(Pixel coordinate grounding data)
Segment Open

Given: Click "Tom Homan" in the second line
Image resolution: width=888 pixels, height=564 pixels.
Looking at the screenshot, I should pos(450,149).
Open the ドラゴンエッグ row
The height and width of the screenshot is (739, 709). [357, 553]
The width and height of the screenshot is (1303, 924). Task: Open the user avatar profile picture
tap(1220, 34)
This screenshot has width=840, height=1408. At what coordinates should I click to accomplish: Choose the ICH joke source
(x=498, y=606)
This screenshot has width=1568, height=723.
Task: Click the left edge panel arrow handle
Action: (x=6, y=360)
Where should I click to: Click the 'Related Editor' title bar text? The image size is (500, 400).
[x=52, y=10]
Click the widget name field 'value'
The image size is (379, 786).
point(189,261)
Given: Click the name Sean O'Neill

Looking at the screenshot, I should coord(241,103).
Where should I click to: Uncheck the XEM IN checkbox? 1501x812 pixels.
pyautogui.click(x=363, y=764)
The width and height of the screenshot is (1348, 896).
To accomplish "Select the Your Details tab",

Segment Closed

Action item =
Your answer must be an exact transcription of the lines from the one containing "Where should I click to: Uncheck" through the last line of the records above, and nothing else.

Finished exercise =
Where should I click to: Uncheck the XEM IN checkbox? 1501x812 pixels.
pyautogui.click(x=363, y=764)
The width and height of the screenshot is (1348, 896).
To accomplish "Select the Your Details tab",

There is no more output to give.